* _Your instructions_:
Please give back an exact reproduction of the lines from the one with "this page, redirect" through the end of the entries below, and no others.

* _Collection entries_:
========
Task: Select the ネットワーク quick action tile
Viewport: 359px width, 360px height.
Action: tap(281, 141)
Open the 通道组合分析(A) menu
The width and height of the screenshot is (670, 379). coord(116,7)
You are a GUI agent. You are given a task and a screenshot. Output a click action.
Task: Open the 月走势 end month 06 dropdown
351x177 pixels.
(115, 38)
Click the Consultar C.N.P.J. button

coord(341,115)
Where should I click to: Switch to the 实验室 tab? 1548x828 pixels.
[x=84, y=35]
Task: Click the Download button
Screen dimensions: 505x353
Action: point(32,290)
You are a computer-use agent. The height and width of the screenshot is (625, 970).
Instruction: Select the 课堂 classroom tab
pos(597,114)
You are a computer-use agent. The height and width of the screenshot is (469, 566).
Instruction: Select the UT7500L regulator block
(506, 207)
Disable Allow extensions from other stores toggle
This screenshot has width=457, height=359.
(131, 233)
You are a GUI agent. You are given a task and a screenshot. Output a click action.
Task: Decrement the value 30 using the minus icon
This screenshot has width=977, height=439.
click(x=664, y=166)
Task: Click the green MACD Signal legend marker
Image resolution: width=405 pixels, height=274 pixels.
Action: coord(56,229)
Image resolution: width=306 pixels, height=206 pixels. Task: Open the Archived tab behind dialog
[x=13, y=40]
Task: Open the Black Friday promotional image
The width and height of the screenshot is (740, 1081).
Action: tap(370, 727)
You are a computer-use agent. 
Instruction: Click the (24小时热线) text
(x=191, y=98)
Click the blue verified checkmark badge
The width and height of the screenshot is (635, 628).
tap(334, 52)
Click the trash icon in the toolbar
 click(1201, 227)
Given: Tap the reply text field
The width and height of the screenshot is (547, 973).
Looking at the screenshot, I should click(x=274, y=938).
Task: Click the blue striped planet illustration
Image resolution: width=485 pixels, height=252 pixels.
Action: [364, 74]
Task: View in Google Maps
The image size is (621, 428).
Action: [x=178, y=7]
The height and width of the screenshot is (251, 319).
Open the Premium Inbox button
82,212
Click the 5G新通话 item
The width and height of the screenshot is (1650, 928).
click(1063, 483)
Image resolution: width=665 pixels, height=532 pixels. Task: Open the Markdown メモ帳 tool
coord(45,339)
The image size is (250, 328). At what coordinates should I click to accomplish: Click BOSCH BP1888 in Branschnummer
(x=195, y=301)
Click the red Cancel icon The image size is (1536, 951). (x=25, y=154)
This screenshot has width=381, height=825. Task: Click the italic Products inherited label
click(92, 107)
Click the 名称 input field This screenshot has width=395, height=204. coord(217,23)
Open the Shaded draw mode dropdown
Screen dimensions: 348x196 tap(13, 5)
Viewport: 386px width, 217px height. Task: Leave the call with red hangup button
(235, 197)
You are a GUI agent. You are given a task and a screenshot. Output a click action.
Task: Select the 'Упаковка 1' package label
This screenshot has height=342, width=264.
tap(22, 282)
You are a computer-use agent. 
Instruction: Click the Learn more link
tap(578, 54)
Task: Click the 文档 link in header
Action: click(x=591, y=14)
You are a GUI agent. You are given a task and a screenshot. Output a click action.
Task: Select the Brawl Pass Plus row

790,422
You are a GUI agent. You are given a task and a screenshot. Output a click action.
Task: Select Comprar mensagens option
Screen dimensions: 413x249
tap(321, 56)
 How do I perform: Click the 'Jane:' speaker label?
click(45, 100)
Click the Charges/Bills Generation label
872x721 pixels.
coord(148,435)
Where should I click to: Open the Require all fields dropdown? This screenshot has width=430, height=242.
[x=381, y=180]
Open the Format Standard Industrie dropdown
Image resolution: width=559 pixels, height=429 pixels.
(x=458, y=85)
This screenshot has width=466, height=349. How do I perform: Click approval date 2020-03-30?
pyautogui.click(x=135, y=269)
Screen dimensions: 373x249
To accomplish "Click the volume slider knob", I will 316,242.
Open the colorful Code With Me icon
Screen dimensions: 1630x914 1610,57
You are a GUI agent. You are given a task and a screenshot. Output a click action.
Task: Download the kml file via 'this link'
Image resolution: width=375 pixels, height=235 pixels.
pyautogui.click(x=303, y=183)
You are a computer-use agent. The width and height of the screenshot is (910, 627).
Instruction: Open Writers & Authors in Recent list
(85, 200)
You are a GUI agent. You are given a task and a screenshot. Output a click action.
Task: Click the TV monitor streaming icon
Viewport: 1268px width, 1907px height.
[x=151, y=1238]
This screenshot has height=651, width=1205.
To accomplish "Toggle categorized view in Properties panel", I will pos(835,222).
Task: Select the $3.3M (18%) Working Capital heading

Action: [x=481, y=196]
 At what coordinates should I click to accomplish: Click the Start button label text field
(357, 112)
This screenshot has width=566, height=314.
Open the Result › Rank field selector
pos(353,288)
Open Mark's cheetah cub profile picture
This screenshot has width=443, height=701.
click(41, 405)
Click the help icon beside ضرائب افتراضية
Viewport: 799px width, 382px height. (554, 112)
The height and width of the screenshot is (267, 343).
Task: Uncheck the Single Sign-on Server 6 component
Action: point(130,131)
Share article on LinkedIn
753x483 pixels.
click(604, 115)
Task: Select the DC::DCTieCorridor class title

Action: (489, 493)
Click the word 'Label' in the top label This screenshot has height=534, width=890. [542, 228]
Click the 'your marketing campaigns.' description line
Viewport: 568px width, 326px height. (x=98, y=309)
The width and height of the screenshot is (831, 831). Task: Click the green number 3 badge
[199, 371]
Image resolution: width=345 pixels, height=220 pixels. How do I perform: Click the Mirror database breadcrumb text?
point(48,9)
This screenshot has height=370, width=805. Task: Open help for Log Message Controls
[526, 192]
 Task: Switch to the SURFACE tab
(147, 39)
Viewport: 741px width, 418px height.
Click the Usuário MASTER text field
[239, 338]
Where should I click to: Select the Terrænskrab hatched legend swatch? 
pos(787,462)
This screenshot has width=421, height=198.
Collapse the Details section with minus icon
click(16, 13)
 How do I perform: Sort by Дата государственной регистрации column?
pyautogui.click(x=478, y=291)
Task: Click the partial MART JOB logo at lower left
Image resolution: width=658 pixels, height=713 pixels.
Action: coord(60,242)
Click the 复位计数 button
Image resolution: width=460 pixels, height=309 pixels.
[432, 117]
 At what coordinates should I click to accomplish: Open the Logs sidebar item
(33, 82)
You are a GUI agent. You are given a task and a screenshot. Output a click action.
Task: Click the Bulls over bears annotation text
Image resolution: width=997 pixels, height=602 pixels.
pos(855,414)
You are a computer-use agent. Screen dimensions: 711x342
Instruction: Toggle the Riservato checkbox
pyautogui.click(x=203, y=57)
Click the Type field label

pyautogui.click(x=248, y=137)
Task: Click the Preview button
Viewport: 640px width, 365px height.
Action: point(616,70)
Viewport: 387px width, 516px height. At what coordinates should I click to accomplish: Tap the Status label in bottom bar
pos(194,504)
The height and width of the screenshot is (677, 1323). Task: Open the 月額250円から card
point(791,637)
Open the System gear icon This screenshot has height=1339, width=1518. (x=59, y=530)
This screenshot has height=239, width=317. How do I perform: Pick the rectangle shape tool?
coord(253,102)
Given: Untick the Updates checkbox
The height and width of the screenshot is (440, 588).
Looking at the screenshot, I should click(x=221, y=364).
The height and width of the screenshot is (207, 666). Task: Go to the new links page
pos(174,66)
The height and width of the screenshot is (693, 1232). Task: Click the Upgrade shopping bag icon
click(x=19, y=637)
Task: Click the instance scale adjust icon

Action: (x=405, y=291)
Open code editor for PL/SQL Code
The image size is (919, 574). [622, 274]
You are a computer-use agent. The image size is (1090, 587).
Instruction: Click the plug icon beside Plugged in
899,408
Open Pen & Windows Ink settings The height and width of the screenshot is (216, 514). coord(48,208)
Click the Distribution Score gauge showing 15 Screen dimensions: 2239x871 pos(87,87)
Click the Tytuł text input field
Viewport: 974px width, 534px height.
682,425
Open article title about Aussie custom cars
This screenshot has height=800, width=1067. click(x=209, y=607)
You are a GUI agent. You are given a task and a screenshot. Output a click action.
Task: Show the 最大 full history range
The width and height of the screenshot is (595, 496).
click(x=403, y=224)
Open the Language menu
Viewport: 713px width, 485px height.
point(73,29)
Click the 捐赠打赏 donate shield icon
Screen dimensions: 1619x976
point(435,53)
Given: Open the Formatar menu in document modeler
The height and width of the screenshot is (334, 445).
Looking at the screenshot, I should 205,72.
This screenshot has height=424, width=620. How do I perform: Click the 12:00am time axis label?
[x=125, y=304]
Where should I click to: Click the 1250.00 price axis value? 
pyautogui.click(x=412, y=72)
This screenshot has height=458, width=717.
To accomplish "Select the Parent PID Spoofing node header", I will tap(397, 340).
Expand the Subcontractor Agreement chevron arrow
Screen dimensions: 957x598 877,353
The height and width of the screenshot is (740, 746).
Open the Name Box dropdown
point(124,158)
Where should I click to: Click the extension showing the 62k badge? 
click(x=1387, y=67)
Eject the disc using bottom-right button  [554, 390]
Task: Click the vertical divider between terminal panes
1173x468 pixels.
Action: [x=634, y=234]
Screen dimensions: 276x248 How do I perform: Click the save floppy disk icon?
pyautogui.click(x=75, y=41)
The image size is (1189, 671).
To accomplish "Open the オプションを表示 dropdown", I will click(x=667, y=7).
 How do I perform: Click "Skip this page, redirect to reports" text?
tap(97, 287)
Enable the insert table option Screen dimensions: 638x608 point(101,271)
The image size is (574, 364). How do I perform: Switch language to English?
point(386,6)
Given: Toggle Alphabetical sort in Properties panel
========
* _Solved problem_:
 How do I perform: Click "Skip this page, redirect to reports" text?
tap(97, 287)
Enable the insert table option Screen dimensions: 638x608 point(101,271)
The image size is (574, 364). How do I perform: Switch language to English?
point(386,6)
Given: Toggle Alphabetical sort in Properties panel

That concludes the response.